- [REQUIRED WORK] Express the lines below as a JSON list of strings, one string for each line, leaving out the blank lines.

## Begin AVAILABLE RECORDS

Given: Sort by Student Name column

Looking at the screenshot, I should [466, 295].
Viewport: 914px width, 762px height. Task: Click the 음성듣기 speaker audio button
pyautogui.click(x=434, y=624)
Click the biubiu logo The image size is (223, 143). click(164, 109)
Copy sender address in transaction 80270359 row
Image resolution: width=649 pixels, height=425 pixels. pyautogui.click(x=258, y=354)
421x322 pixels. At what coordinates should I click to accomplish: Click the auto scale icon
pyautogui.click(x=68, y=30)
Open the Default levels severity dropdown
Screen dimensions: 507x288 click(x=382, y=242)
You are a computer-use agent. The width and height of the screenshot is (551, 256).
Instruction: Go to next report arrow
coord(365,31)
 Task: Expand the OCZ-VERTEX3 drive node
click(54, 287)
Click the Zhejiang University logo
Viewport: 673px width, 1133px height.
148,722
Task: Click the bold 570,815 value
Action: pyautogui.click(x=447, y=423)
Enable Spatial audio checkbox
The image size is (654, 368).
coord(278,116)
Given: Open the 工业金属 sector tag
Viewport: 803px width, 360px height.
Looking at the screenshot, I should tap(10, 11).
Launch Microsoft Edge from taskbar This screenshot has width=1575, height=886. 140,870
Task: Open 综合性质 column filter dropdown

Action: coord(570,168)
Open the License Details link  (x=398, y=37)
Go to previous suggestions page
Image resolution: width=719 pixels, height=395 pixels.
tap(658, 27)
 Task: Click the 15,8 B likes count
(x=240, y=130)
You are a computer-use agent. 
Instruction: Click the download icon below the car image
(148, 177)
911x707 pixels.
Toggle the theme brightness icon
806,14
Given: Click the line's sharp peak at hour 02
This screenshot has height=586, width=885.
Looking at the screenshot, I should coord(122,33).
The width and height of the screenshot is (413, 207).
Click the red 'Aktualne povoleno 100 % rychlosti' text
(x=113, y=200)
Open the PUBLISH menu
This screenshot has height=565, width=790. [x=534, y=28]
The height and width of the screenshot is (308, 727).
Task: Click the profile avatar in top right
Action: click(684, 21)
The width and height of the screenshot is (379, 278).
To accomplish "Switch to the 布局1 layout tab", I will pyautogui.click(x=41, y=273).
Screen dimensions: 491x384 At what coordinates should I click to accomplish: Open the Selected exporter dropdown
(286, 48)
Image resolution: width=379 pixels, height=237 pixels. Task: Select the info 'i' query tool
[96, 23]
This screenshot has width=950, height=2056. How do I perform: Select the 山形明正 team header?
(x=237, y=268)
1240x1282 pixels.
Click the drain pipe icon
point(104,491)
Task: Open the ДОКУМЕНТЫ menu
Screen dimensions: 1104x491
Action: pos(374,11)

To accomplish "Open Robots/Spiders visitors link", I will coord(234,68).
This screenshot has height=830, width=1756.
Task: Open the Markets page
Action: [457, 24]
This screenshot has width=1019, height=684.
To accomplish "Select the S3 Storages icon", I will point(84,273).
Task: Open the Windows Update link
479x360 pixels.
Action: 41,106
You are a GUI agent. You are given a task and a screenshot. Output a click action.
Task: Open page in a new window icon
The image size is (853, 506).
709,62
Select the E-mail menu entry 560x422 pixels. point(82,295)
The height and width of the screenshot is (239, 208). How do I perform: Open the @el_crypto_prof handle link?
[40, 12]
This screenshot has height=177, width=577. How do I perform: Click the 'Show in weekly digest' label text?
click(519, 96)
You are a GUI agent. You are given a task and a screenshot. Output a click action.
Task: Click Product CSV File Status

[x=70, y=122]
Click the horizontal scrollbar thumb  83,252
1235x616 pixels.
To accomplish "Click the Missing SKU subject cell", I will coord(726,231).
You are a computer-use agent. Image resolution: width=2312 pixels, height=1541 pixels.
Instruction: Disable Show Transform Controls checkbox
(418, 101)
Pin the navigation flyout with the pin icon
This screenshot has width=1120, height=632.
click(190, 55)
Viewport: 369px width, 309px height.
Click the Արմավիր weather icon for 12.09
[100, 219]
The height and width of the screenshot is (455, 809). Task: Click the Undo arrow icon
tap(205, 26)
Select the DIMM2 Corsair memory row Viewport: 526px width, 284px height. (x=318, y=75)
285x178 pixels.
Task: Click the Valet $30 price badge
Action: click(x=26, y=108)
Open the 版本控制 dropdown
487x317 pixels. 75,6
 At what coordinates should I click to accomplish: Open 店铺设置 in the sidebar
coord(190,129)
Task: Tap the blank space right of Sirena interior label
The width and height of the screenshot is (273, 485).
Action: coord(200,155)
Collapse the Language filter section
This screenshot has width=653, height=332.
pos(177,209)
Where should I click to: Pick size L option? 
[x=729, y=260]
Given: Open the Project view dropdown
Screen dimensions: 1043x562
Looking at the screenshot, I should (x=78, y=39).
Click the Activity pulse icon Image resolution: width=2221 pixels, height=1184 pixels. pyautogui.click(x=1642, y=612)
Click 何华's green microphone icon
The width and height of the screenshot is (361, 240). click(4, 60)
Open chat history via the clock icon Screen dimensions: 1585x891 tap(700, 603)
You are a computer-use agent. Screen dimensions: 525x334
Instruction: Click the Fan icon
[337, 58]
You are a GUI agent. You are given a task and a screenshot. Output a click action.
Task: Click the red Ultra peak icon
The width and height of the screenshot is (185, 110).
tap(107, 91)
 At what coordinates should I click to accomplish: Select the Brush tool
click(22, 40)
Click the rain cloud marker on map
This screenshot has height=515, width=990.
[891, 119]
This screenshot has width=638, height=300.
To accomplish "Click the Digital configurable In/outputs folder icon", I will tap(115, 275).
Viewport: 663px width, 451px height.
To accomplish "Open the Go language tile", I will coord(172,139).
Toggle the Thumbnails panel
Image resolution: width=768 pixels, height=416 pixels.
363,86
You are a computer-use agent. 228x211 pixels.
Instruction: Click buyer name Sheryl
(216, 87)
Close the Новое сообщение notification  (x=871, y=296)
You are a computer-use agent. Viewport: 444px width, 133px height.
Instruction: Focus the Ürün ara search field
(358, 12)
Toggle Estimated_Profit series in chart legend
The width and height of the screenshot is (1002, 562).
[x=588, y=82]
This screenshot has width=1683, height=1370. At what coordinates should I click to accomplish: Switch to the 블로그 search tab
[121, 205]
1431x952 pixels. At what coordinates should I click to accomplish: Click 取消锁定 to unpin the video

## End AVAILABLE RECORDS

- [COMPLETE OUTPUT]
[
  "Given: Sort by Student Name column",
  "Looking at the screenshot, I should [466, 295].",
  "Viewport: 914px width, 762px height. Task: Click the 음성듣기 speaker audio button",
  "pyautogui.click(x=434, y=624)",
  "Click the biubiu logo The image size is (223, 143). click(164, 109)",
  "Copy sender address in transaction 80270359 row",
  "Image resolution: width=649 pixels, height=425 pixels. pyautogui.click(x=258, y=354)",
  "421x322 pixels. At what coordinates should I click to accomplish: Click the auto scale icon",
  "pyautogui.click(x=68, y=30)",
  "Open the Default levels severity dropdown",
  "Screen dimensions: 507x288 click(x=382, y=242)",
  "You are a computer-use agent. The width and height of the screenshot is (551, 256).",
  "Instruction: Go to next report arrow",
  "coord(365,31)",
  " Task: Expand the OCZ-VERTEX3 drive node",
  "click(54, 287)",
  "Click the Zhejiang University logo",
  "Viewport: 673px width, 1133px height.",
  "148,722",
  "Task: Click the bold 570,815 value",
  "Action: pyautogui.click(x=447, y=423)",
  "Enable Spatial audio checkbox",
  "The image size is (654, 368).",
  "coord(278,116)",
  "Given: Open the 工业金属 sector tag",
  "Viewport: 803px width, 360px height.",
  "Looking at the screenshot, I should tap(10, 11).",
  "Launch Microsoft Edge from taskbar This screenshot has width=1575, height=886. 140,870",
  "Task: Open 综合性质 column filter dropdown",
  "Action: coord(570,168)",
  "Open the License Details link  (x=398, y=37)",
  "Go to previous suggestions page",
  "Image resolution: width=719 pixels, height=395 pixels.",
  "tap(658, 27)",
  " Task: Click the 15,8 B likes count",
  "(x=240, y=130)",
  "You are a computer-use agent. ",
  "Instruction: Click the download icon below the car image",
  "(148, 177)",
  "911x707 pixels.",
  "Toggle the theme brightness icon",
  "806,14",
  "Given: Click the line's sharp peak at hour 02",
  "This screenshot has height=586, width=885.",
  "Looking at the screenshot, I should coord(122,33).",
  "The width and height of the screenshot is (413, 207).",
  "Click the red 'Aktualne povoleno 100 % rychlosti' text",
  "(x=113, y=200)",
  "Open the PUBLISH menu",
  "This screenshot has height=565, width=790. [x=534, y=28]",
  "The height and width of the screenshot is (308, 727).",
  "Task: Click the profile avatar in top right",
  "Action: click(684, 21)",
  "The width and height of the screenshot is (379, 278).",
  "To accomplish \"Switch to the 布局1 layout tab\", I will pyautogui.click(x=41, y=273).",
  "Screen dimensions: 491x384 At what coordinates should I click to accomplish: Open the Selected exporter dropdown",
  "(286, 48)",
  "Image resolution: width=379 pixels, height=237 pixels. Task: Select the info 'i' query tool",
  "[96, 23]",
  "This screenshot has width=950, height=2056. How do I perform: Select the 山形明正 team header?",
  "(x=237, y=268)",
  "1240x1282 pixels.",
  "Click the drain pipe icon",
  "point(104,491)",
  "Task: Open the ДОКУМЕНТЫ menu",
  "Screen dimensions: 1104x491",
  "Action: pos(374,11)",
  "To accomplish \"Open Robots/Spiders visitors link\", I will coord(234,68).",
  "This screenshot has height=830, width=1756.",
  "Task: Open the Markets page",
  "Action: [457, 24]",
  "This screenshot has width=1019, height=684.",
  "To accomplish \"Select the S3 Storages icon\", I will point(84,273).",
  "Task: Open the Windows Update link",
  "479x360 pixels.",
  "Action: 41,106",
  "You are a GUI agent. You are given a task and a screenshot. Output a click action.",
  "Task: Open page in a new window icon",
  "The image size is (853, 506).",
  "709,62",
  "Select the E-mail menu entry 560x422 pixels. point(82,295)",
  "The height and width of the screenshot is (239, 208). How do I perform: Open the @el_crypto_prof handle link?",
  "[40, 12]",
  "This screenshot has height=177, width=577. How do I perform: Click the 'Show in weekly digest' label text?",
  "click(519, 96)",
  "You are a GUI agent. You are given a task and a screenshot. Output a click action.",
  "Task: Click Product CSV File Status",
  "[x=70, y=122]",
  "Click the horizontal scrollbar thumb  83,252",
  "1235x616 pixels.",
  "To accomplish \"Click the Missing SKU subject cell\", I will coord(726,231).",
  "You are a computer-use agent. Image resolution: width=2312 pixels, height=1541 pixels.",
  "Instruction: Disable Show Transform Controls checkbox",
  "(418, 101)",
  "Pin the navigation flyout with the pin icon",
  "This screenshot has width=1120, height=632.",
  "click(190, 55)",
  "Viewport: 369px width, 309px height.",
  "Click the Արմավիր weather icon for 12.09",
  "[100, 219]",
  "The height and width of the screenshot is (455, 809). Task: Click the Undo arrow icon",
  "tap(205, 26)",
  "Select the DIMM2 Corsair memory row Viewport: 526px width, 284px height. (x=318, y=75)",
  "285x178 pixels.",
  "Task: Click the Valet $30 price badge",
  "Action: click(x=26, y=108)",
  "Open the 版本控制 dropdown",
  "487x317 pixels. 75,6",
  " At what coordinates should I click to accomplish: Open 店铺设置 in the sidebar",
  "coord(190,129)",
  "Task: Tap the blank space right of Sirena interior label",
  "The width and height of the screenshot is (273, 485).",
  "Action: coord(200,155)",
  "Collapse the Language filter section",
  "This screenshot has width=653, height=332.",
  "pos(177,209)",
  "Where should I click to: Pick size L option? ",
  "[x=729, y=260]",
  "Given: Open the Project view dropdown",
  "Screen dimensions: 1043x562",
  "Looking at the screenshot, I should (x=78, y=39).",
  "Click the Activity pulse icon Image resolution: width=2221 pixels, height=1184 pixels. pyautogui.click(x=1642, y=612)",
  "Click 何华's green microphone icon",
  "The width and height of the screenshot is (361, 240). click(4, 60)",
  "Open chat history via the clock icon Screen dimensions: 1585x891 tap(700, 603)",
  "You are a computer-use agent. Screen dimensions: 525x334",
  "Instruction: Click the Fan icon",
  "[337, 58]",
  "You are a GUI agent. You are given a task and a screenshot. Output a click action.",
  "Task: Click the red Ultra peak icon",
  "The width and height of the screenshot is (185, 110).",
  "tap(107, 91)",
  " At what coordinates should I click to accomplish: Select the Brush tool",
  "click(22, 40)",
  "Click the rain cloud marker on map",
  "This screenshot has height=515, width=990.",
  "[891, 119]",
  "This screenshot has width=638, height=300.",
  "To accomplish \"Click the Digital configurable In/outputs folder icon\", I will tap(115, 275).",
  "Viewport: 663px width, 451px height.",
  "To accomplish \"Open the Go language tile\", I will coord(172,139).",
  "Toggle the Thumbnails panel",
  "Image resolution: width=768 pixels, height=416 pixels.",
  "363,86",
  "You are a computer-use agent. 228x211 pixels.",
  "Instruction: Click buyer name Sheryl",
  "(216, 87)",
  "Close the Новое сообщение notification  (x=871, y=296)",
  "You are a computer-use agent. Viewport: 444px width, 133px height.",
  "Instruction: Focus the Ürün ara search field",
  "(358, 12)",
  "Toggle Estimated_Profit series in chart legend",
  "The width and height of the screenshot is (1002, 562).",
  "[x=588, y=82]",
  "This screenshot has width=1683, height=1370. At what coordinates should I click to accomplish: Switch to the 블로그 search tab",
  "[121, 205]",
  "1431x952 pixels. At what coordinates should I click to accomplish: Click 取消锁定 to unpin the video"
]